The state’s position also is strengthened by a $2.5 billion emergency budget reserve, various mechanisms in law to limit spending, “and a willingness to raise revenues” when necessary, Fitch analysts added.
“Connecticut enters the current recession in a significantly better position than in the past,” S&P Global wrote in its assessment. While the current rainy day fund equals about 13% of annual operating costs, Connecticut had enough in the bank just three years ago to cover only 1%.
Fitch, S&P and the other two ratings agencies — Moody’s Investors Service and Kroll Bond Rating Agency — each offer a 10-tier system for ranking their top, “investment grade” bonds.
Ratings agencies generally place Connecticut in the middle of their investment grade rankings, though Kroll assigned the state a AA+ mark — its second-highest grade — for its transportation bonds.
Wall Street is worried about CT’s long-term fiscal issues
Despite its great wealth, Connecticut also has significant budgetary and economic challenges and the rating agencies noted this.
Connecticut struggled over the past decade with a very sluggish recovery from the last recession, and Moody’s analysts said their grade “reflects a lagging economy that is highly dependent on volatile revenue sources and recent consecutive years of population loss.”
Equally concerning to Wall Street, simply put, is that Connecticut carries a lot of debt.
With more than $58 billion in unfunded pension and retirement healthcare liabilities — problems amassed over eight decades — Connecticut owes far more in this area, per person, the nearly all other states.

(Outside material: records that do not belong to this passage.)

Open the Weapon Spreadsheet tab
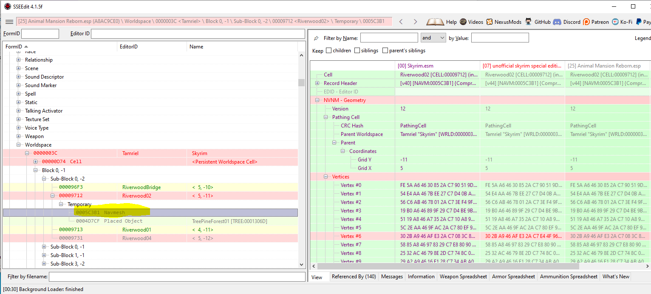This screenshot has height=294, width=651. 463,277
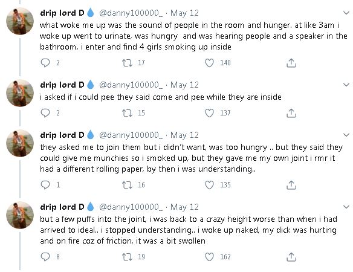Reply to the 'asked if i could pee' tweet
Screen dimensions: 353x272
pos(45,113)
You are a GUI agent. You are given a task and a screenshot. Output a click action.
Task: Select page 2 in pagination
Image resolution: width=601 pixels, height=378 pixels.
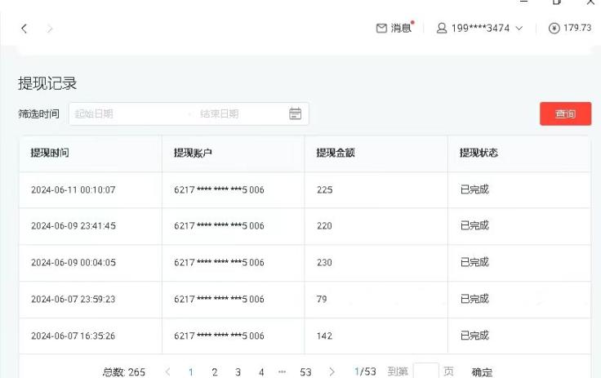215,371
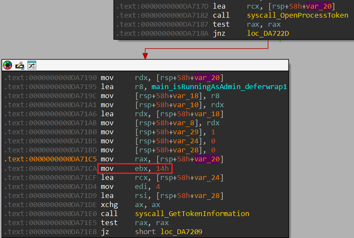Screen dimensions: 354x238
Task: Click the 14h operand value
Action: coord(162,168)
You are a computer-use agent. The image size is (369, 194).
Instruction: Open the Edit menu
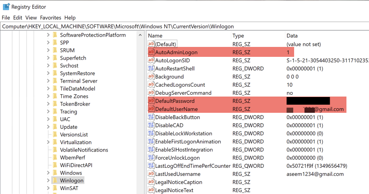point(18,18)
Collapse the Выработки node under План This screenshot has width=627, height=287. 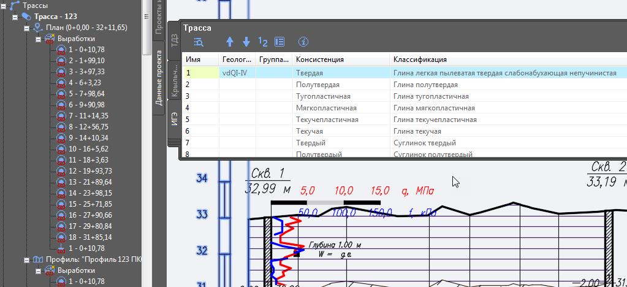coord(38,39)

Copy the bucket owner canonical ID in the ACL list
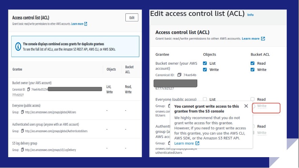tap(29, 89)
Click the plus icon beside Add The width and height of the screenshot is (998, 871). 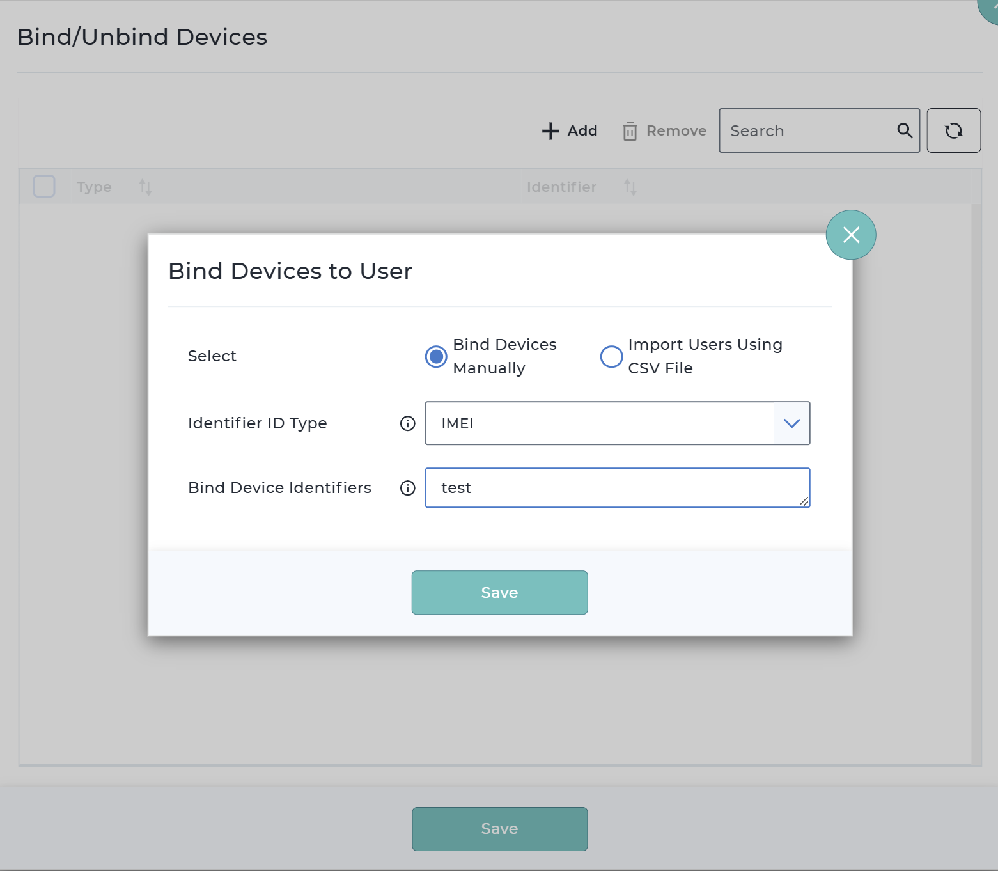tap(550, 131)
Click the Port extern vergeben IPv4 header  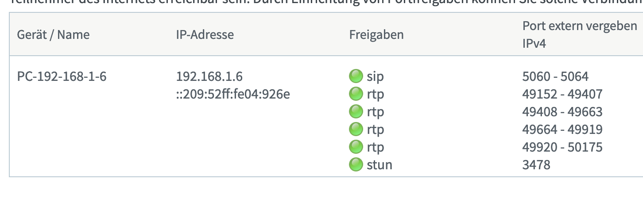point(580,35)
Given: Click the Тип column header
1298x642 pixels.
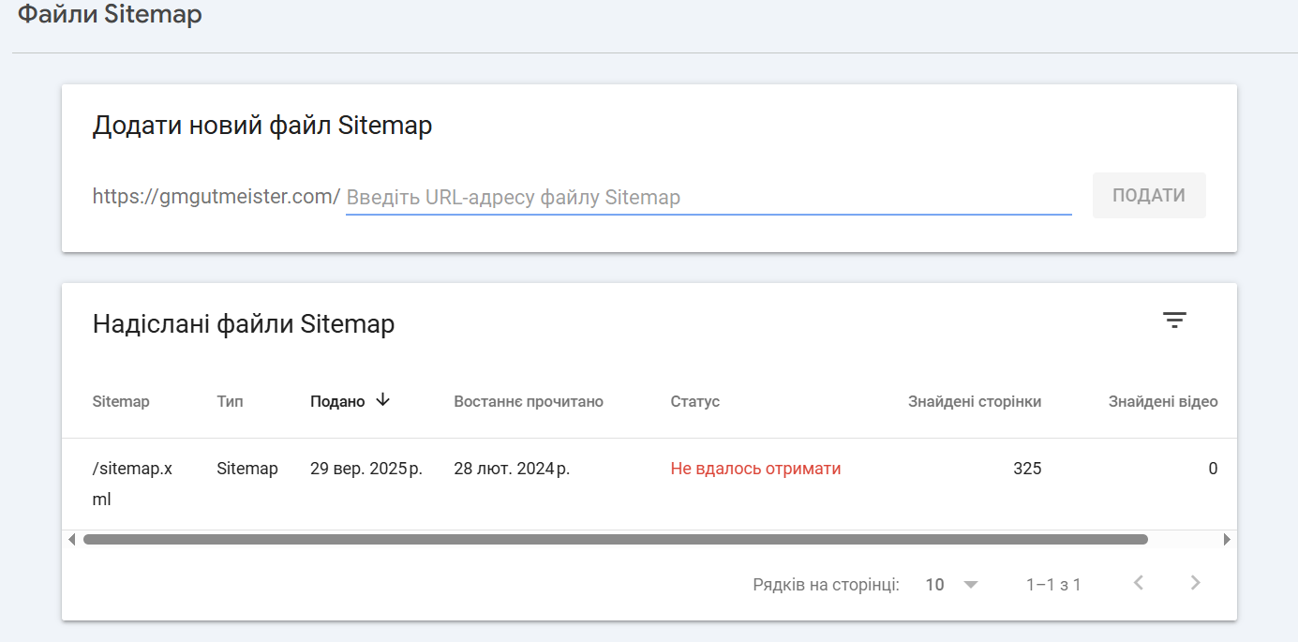Looking at the screenshot, I should pyautogui.click(x=230, y=402).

And when it comes to bonded debt per capita, Connecticut also is among the national leaders.
S&P Global was particularly cautious in its outlook for the state budget’s Special Transportation Fund [STF,] which plays a crucial role in the rebuilding of Connecticut’s aging highways, bridges and rail lines.

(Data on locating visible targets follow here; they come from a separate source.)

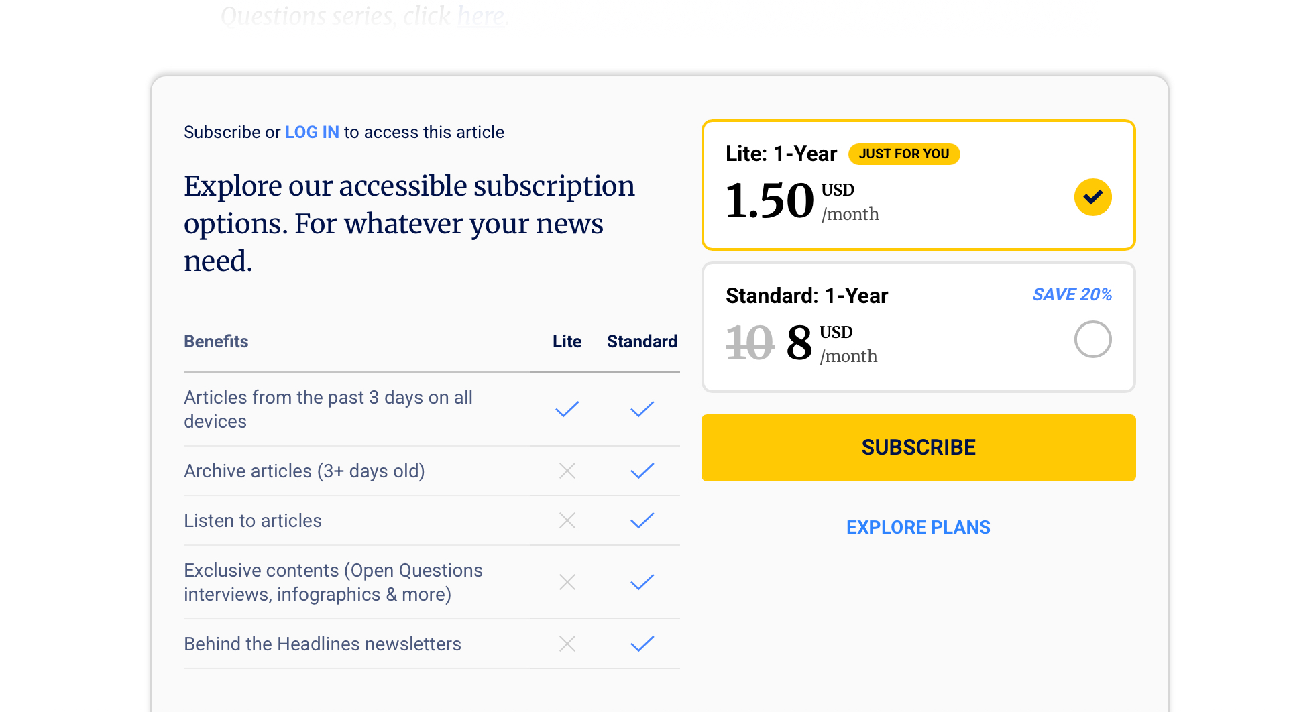The height and width of the screenshot is (712, 1289).
Task: Click the JUST FOR YOU badge
Action: click(904, 154)
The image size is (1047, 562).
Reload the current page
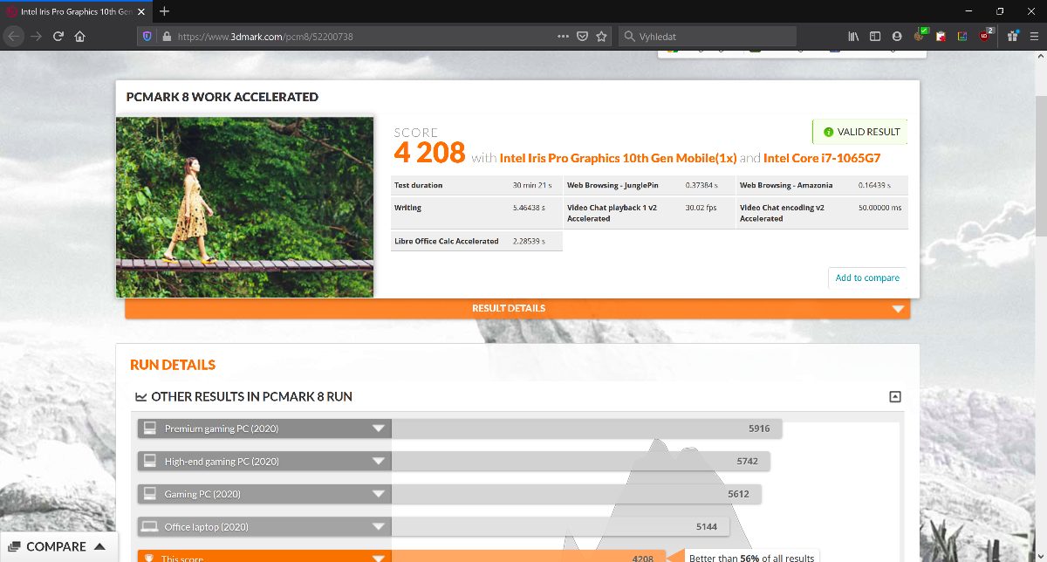58,37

The STF covers the payments each year on the state’s transportation bonding debt. By borrowing and spending those funds, Connecticut then qualifies for $700 million per year in federal transportation grants.

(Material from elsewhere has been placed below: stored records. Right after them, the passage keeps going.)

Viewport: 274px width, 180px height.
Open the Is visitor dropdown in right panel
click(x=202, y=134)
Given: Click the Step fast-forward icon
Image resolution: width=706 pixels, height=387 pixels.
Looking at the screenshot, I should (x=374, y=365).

But before they offer low interest rates, Wall Street investors want to see twice as much revenue flowing into the STF as debt payments going out — for the current year and for four years into the future.
Even before the pandemic, the transportation fund was in trouble. Lamont could not convince legislators to approve tolls to bolster revenues.
Despite reaffirming Connecticut’s bond rating, S&P Global analysts were skeptical STF’s revenues would remain adequate, warning the state’s projections “may prove somewhat optimistic.”